- Après six ans d’absence sur la scène française, la chanteuse Céline Dion a entamé une série de concerts à Nanterre le 12 septembre 2026.
- Son retour s’accompagne d’une garde-robe d’exception, réalisée sur mesure par les plus prestigieuses maisons de couture parisiennes.
- De Dior à Givenchy, en passant par Louis Vuitton, l’artiste devance la Paris Fashion Week par son audace vestimentaire.
Le retour magistral d’une icône de la chanson à Paris

Après six longues années d’absence loin de la scène française, l’icône québécoise Céline Dion a opéré un retour spectaculaire le 12 septembre dernier. Installée au Plénitude Arena de Nanterre pour une mini-résidence historique dont la première partie s’étirera jusqu’au 17 octobre 2026, l’artiste ne se contente pas de livrer des performances vocales hors norme devant un public de fervents admirateurs. Ce retour sur scène consacre avant tout l’alliance indéfectible entre la diva internationale et le rayonnement mondial de la haute couture française. Devant une salle comble, chaque apparition se transforme en un plaidoyer pour l’élégance, confirmant le rôle historique de Paris comme capitale incontestée des arts et du style.

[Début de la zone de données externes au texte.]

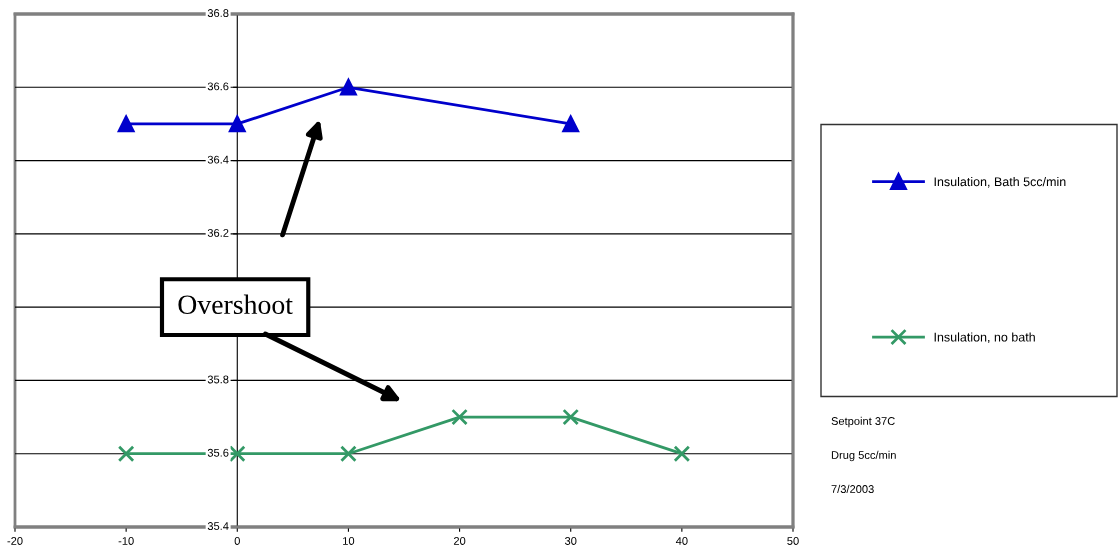 The image size is (1119, 554). I want to click on text: Drug 5cc/min, so click(864, 456).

De la sobriété des débuts à l’audace d’une bête de mode
Le parcours esthétique de Céline Dion témoigne d’une métamorphose remarquable qui force le respect. Si le début de sa carrière, jusqu’à la fin des années 1990, était placé sous le signe d’un style classique et consensuel, la chanteuse s’est affirmée comme une figure incontournable de la mode contemporaine. En marge de ses concerts, elle a transformé le parvis de son hôtel parisien en un véritable podium à ciel ouvert, multipliant les apparitions surprises pour ses fidèles partisans. En arborant des tenues audacieuses comme un perfecto en crocodile Tom Ford ou une robe en cuir froissé Loewe, elle a devancé la Paris Fashion Week. Cette maîtrise des codes contemporains, mêlant vestes cintrées Givenchy par Sarah Burton et silhouettes d’avant-garde, annonce le ton d’une tournée mémorable.

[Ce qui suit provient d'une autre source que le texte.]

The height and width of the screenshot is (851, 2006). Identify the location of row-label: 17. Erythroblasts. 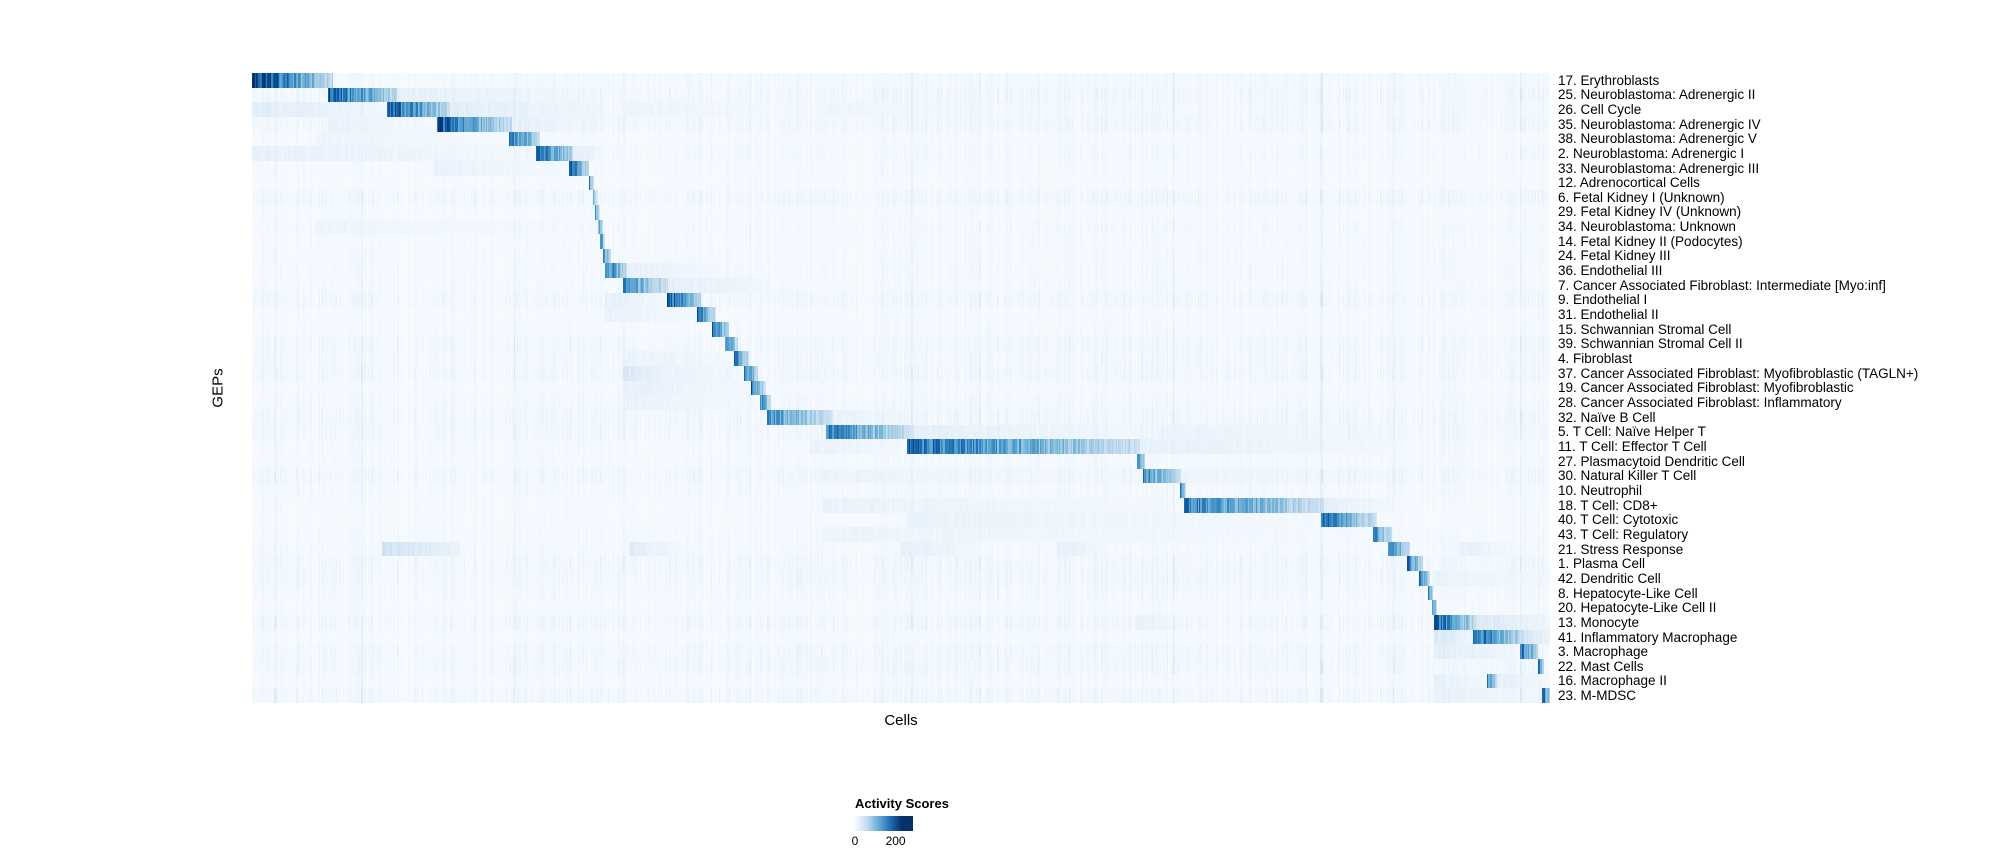
(1609, 80).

L’excellence des grands ateliers de couture français
Pour cette série d’événements, les plus prestigieuses maisons françaises ont mis leur savoir-faire au service de la star. Lors de sa première représentation le 12 septembre, Céline Dion est apparue vêtue d’une robe fourreau plissée en mousseline et organza noirs, dessinée par Jonathan Anderson pour Dior, agrémentée d’un effet corolle saisissant. La maison Alaïa s’est également illustrée avec un bustier en cuir moulé épousant parfaitement les lignes de la chanteuse, complété par une jupe sirène en velours. Ces pièces uniques sur mesure illustrent la suprématie de l’artisanat d’art et la rigueur technique des ateliers de couture parisiens. De son côté, Louis Vuitton, sous la houlette de Nicolas Ghesquière, a proposé une silhouette structurée par une veste en laine épaisse et une jupe asymétrique en satin plissé.
À lire aussi À Paris, un grand hôtel se transforme en sanctuaire pour les fans de Céline Dion
La pérennité des traditions face à la modernité
La dimension historique du vestiaire de la chanteuse s’exprime également à travers la réinterprétation de créations patrimoniales. La maison Schiaparelli, dirigée par Daniel Roseberry, a proposé une silhouette inspirée de ses archives des années 1930 et de sa collection haute couture printemps/été 2025. Enfin, la maison Givenchy a présenté une cape en organza rose poudré effiloché, recouvrant une délicate robe brodée signée Sarah Burton. À travers ce défilé d’exception, Céline Dion célèbre la permanence du goût français face au caractère éphémère des modes contemporaines. Ce mariage entre art scénique et haute couture rappelle combien l’excellence et la préservation de nos traditions de création demeurent des vecteurs essentiels de notre influence internationale.